The rest of this paper is organized as follows: In the next section, we discuss the related works and why the existing techniques are inefficient in the satellite systems. Section 3 quantitatively defines the proposed problem with task, architecture, power/temperature, and reliability models. Section 4 describes our method to maximize the lifetime reliability of the LEO satellite multi-core embedded systems in three steps. The evaluations are performed in simulation in Section 5 to show how the proposed technique improves the lifetime reliability, followed by concluding remarks and future works in Section 6.

2. Related Work

In addition to the TC effect that we mainly consider in this paper, there are three other known causes of failures in CMOS integrated circuits (ICs): electromigration (EM), time-dependent dielectric breakdown (TDDB), and stress migration (SM) [17]. Each of these failure mechanisms is quantified by Mean Time To Failure (MTTF), which is the expected lifetime concerning the failure source [18]. Most existing works focused on each of the above-mentioned causes individually, for example, EM [18,19,20], TDDB [18,21], SM [18], and TC [18,22]. Since these causes physically coexist in the operation of ICs, it is important to consider them altogether at the same time. Srinvasan et al. [23] proposed the Reliability-Aware Microprocessor (RAMP) model with negative bias temperature instability (NBTI) in addition to the four causes mentioned above. The five different failure causes are quantified in terms of reliability using the sum-of-failure-rates (SOFR) model, in which each failure mechanism is assumed to be associated with a constant failure rate. Xiang et al. [16] proposed a system-level reliability model with EM, TDDB, SM, and TC based on the Monte Carlo simulations.
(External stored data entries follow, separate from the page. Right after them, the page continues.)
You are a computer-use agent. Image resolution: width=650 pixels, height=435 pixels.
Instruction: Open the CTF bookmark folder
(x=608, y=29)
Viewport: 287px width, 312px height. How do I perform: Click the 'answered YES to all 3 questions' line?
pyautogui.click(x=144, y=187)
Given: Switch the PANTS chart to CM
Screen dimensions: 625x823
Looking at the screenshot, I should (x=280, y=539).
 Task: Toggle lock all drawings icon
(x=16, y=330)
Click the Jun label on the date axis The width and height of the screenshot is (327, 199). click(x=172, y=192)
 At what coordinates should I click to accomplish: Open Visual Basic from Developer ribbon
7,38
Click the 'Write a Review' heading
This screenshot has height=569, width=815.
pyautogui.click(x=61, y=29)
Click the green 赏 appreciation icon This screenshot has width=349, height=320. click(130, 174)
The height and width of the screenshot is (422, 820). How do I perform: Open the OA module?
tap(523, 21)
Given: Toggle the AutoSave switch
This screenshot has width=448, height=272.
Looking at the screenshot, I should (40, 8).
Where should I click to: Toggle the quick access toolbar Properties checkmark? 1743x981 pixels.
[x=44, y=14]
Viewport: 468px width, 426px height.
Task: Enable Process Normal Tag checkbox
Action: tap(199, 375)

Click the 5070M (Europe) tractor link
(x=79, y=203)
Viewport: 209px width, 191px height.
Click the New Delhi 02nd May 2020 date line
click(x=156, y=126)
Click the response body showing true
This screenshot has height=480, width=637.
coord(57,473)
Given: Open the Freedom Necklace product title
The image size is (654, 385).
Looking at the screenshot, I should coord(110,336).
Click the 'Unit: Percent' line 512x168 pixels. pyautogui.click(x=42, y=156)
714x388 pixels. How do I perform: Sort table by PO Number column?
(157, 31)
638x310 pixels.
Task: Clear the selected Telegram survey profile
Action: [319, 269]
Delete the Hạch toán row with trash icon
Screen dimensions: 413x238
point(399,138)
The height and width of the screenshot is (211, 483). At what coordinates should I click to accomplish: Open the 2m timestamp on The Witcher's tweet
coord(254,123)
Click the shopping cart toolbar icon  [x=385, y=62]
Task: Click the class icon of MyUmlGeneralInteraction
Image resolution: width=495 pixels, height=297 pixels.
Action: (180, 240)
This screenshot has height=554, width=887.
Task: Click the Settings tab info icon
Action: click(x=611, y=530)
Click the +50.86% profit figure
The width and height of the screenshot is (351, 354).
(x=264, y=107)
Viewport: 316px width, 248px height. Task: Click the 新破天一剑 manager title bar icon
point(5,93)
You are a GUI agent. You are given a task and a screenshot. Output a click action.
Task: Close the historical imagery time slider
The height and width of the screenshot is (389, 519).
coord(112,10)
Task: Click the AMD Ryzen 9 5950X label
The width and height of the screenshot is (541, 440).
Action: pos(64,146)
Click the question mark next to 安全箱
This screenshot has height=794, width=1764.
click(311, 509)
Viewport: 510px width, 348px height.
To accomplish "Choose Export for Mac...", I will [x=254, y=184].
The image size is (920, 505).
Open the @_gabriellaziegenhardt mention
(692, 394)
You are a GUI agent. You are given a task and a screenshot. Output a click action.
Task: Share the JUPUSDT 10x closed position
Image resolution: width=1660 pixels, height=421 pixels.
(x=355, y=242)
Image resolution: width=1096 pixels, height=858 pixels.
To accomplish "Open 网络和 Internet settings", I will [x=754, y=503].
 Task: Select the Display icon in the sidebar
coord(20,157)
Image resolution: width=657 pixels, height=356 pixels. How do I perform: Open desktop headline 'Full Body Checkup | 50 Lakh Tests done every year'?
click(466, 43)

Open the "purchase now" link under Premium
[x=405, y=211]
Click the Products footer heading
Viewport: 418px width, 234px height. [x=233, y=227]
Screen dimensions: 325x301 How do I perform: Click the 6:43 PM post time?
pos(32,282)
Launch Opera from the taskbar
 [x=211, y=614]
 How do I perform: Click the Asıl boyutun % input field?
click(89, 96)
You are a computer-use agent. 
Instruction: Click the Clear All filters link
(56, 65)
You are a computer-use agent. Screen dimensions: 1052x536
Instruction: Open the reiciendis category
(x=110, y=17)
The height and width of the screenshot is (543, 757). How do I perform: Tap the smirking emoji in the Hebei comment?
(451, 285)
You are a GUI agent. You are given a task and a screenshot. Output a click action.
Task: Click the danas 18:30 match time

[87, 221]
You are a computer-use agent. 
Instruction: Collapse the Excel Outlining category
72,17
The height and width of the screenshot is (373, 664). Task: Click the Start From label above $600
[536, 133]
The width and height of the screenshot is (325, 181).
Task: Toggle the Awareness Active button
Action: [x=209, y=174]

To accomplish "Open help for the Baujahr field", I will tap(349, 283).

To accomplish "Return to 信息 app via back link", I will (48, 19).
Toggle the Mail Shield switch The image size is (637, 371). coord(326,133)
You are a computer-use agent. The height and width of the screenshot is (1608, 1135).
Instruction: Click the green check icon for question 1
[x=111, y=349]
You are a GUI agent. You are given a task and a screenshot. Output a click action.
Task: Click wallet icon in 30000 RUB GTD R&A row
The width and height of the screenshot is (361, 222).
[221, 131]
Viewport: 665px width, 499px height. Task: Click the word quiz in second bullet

It is well-known that high temperatures result in degradations in the IC’s lifetime [18,24,25]. So, based on a simple assumption that cooler ICs would always result in better reliability, many reliability enhancement techniques have been proposed to reduce the peak temperature without actually quantifying the expected reliability [11,12,13]. In these works, the actual reliability has not been quantitatively analyzed, but indirectly enhanced by reducing the temperature.

There are a handful of works that particularly focus on the TC effect. Ukhov et al. [26] proposed a multi-processor scheduling technique that maximizes the reliability considering the TC effect. While they showed that the MTTF could be improved by considering the TC effect in mapping/scheduling, the other causes, that is, EM, TDDB, and SM, were ignored in the reliability quantification. Rosing et al. [27] proposed the modified SOFR model and showed that aggressive power managements may harm the system’s reliability due to the TC effect. That is, dynamic power management (DPM) or dynamic voltage scaling (DVS) often causes temperature variations, and in some circumstances, these TC effects play crucial roles as the bottleneck in long-term reliability. Ma et al. [15] proposed an online framework that adjusts core frequencies and voltages in order to lower the peak temperature and balance the temperature differences between the cores in favor of the reduced TC effects. Chantem et al. [28] proposed a reliability-aware online task mapping/scheduling algorithm for homogeneous multi-core systems. They relied on a theoretical assumption that spatial and temporal load balancing would always improve the MTTF. However, to the best of our knowledge, none of the existing works takes the variable ambient temperatures into consideration except for Park et al. [29]. They proposed the dynamic thermal management (DTM) for networked embedded systems that consist of multiple vehicle electronic control units (ECUs) under high and variable ambient temperature. The proposed technique is different from their work in that it is focused on the TC effect caused by the repeating and highly varying ambient temperature of satellite systems. Further, the proposed technique tries to maximize the MTTF value directly, while Park et al. [29] indirectly enhance the reliability by reducing the peak temperature.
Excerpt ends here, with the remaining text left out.